Después de despertar a Pak, Young fue hasta el rincón de Mary y golpeó el suelo con el pie dos veces —los golpes a la puerta falsos que usaban para aumentar la ilusión de privacidad— y corrió la cortina de ducha. Mary seguía dormida con el pelo desordenado y la boca abierta, como la de un bebé que espera que lo alimenten. Qué vulnerable se la veía, como después de la explosión, cuando se había desmoronado en el suelo con sangre corriéndole por las mejillas. Young parpadeó para alejar esa imagen y se arrodilló junto a Mary. Apoyó los labios sobre su sien, cerró los ojos y estiró el beso, saboreando la piel de su hija contra los labios y sintiendo el ritmo pulsante de su sangre por debajo. Se preguntó cuánto tiempo podría permanecer así, unida a su hija, piel contra piel.
MARY YOO
DESPERTÓ CON EL SONIDO DE la voz de su madre.
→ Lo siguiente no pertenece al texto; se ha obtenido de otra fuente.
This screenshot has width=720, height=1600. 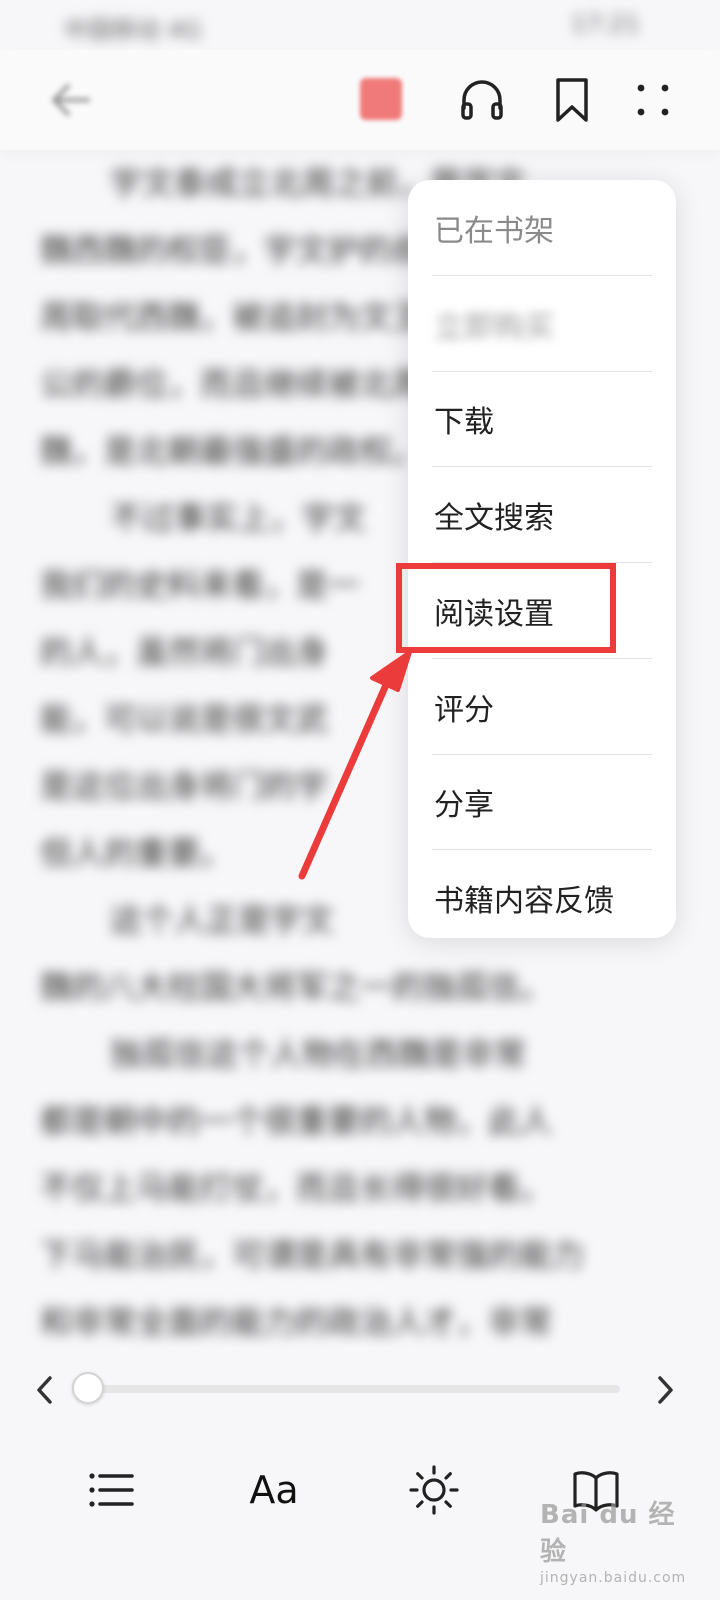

—Mei-ya, despierta. Es hora de cenar —estaba diciendo, pero en un susurro, como si contradiciendo sus palabras, estuviera tratando de no despertarla. Mary mantuvo los ojos cerrados e intentó controlar la oleada de confusión que la envolvió al oír a su madre diciendo “Mei” con voz suave. Durante los últimos cinco años, su madre había utilizado su nombre coreano solamente cuando estaba molesta con ella, durante las discusiones. De hecho, no la había llamado “Mei” en un año; desde la explosión, se mostraba sumamente amable y solo la llamaba “Mary”.
Lo curioso era que Mary detestaba su nombre estadounidense. No siempre había sido así. Cuando su madre (que había aprendido inglés en la universidad y seguía leyendo libros en ese idioma) sugirió “Mary” como lo más parecido a “Mei”, a ella la había entusiasmado encontrar un nombre con la misma sílaba inicial del suyo. Durante el vuelo de catorce horas de Seúl a Nueva York —sus últimas horas como Mei— había practicado escribir su nombre nuevo y llenado una hoja de papel entera con “Mary”, encantada con lo bonitas que se veían las letras. Cuando aterrizaron, y el oficial de migraciones estadounidense la anotó como “Mary Yoo”, pronunciando la “r” de ese modo exótico que su lengua coreana no podía replicar, sintió un vértigo glamoroso, como si fuera una mariposa recién salida del capullo.